The Naked and Famous were energetic as hell and fun to watch. The crowd, however, was ultra dull (as ever). From the get go, the young crowd shouted out “Youngblood,” the band's claim to fame. The show was sponsored by KROQ, the radio station that plays this particular The Naked and Famous' hit on heavy rotation, so it really was no surprise that the kids were out in full force. I felt the packed venue didn't do the band justice; the energy level was a three at best. Looking out over the patrons, there were some who knew what band was playing. For the most part, though, it seemed that most of the people there were only vaguely familiar with what was going on.
Despite the crowd's low energy, the band charged through their set with full force. I expected a lot more dancing at a Naked and Famous show, but was sorely disappointed. Even if you didn't know the songs, they had a good beat that you could definitely get down with. Maybe it was a school night, or kids were still recovering from spring break… whatever it was, I wish they were putting as much effort into enjoying themselves as they were on their iPhones updating their Facebook statuses. The band acted as if they didn't notice, and the show went on.
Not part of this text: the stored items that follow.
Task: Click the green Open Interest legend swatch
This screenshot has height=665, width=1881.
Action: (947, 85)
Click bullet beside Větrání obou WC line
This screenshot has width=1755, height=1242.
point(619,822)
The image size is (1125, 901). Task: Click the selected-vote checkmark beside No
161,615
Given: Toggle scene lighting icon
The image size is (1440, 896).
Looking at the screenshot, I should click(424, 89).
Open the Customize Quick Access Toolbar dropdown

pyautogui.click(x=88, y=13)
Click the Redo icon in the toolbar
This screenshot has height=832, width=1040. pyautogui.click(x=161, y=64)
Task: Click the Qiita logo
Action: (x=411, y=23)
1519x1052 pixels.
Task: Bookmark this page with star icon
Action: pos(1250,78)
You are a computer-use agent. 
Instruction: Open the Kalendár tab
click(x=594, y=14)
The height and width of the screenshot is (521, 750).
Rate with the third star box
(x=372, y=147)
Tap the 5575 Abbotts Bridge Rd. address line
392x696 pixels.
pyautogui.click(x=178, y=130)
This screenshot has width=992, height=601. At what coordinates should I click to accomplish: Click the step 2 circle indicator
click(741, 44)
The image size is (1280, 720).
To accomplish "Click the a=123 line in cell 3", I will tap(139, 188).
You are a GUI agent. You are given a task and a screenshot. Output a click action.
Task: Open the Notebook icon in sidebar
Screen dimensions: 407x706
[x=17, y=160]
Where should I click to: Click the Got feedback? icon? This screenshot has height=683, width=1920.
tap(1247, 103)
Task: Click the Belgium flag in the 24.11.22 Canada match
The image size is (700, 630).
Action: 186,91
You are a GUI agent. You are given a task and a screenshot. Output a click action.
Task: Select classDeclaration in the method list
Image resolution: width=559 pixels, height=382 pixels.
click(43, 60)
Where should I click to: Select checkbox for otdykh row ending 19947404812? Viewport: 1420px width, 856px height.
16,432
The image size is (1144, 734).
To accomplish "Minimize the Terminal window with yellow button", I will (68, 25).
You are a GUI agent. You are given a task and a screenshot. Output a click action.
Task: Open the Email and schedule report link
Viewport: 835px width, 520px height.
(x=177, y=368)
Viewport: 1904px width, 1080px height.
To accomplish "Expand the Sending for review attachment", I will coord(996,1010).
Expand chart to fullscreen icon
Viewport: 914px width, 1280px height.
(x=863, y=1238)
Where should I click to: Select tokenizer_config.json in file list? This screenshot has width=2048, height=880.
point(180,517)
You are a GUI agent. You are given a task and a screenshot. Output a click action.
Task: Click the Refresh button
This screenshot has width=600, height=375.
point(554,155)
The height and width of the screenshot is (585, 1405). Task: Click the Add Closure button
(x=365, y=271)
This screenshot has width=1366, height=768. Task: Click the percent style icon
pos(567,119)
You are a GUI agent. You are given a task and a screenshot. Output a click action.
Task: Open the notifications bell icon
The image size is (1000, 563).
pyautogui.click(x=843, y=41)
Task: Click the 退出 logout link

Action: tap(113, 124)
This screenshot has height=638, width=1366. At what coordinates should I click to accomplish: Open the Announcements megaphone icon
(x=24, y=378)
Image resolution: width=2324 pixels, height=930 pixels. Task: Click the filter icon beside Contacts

My favorite part of the set was when the band came back for their encore. When they busted out “Da Da Da,” the bass vibrated onto the floor. The band got nostalgic as they played one of the first songs they ever recorded together called “Serenade.” Then the inevitable happened. It was if everyone decided to down a Red Bull at the same time–the crowd went nuts as they ended their set with “Youngblood.” People were jumping, cameras were flashing and the audience was singing as if they were auditioning for American Idol. The high energy did end the set on a high note, but if they would have played the song at the beginning or in the middle, I am sure that half of the people would have abandoned their posts and headed home.
It seemed as if the set went by fast–it was fun and the band was fully committed to their performance. I can't wait to see them again, but hopefully in a different environment, when “Youngblood” is a song of the past.
Sometimes opening bands work and sometimes they don't. Last night, they
definitely didn't. Openers Now, Now were okay, but put me to sleep. It
was only the first band and I was already counting down to when the
show was going to be over. They were however, much better than the
second band, Vacation, who were like a weird hybrid between 311 and
something you would find on Nickelodeon. The dude was charismatic, but
didn't impress me one bit. I wanted him off the stage. The house DJ of
the night was much better than both bands put together, playing
mash-ups of some indie favorites while sneaking in a few dancey breaks
in between. If he would have played for two hours before the headliners
went on instead, I'd have been quite content.
Critic's Bias: Boys with accents always get me moist in the knickers. These boys were no exception.
Overheard in the Crowd: “I wish they would play that one song from the radio. It's my favorite song ever.”
Random notebook dump: A youngun' attempted to crowd surf during one of the slowest songs in the set and landed flat on her ass. I applauded.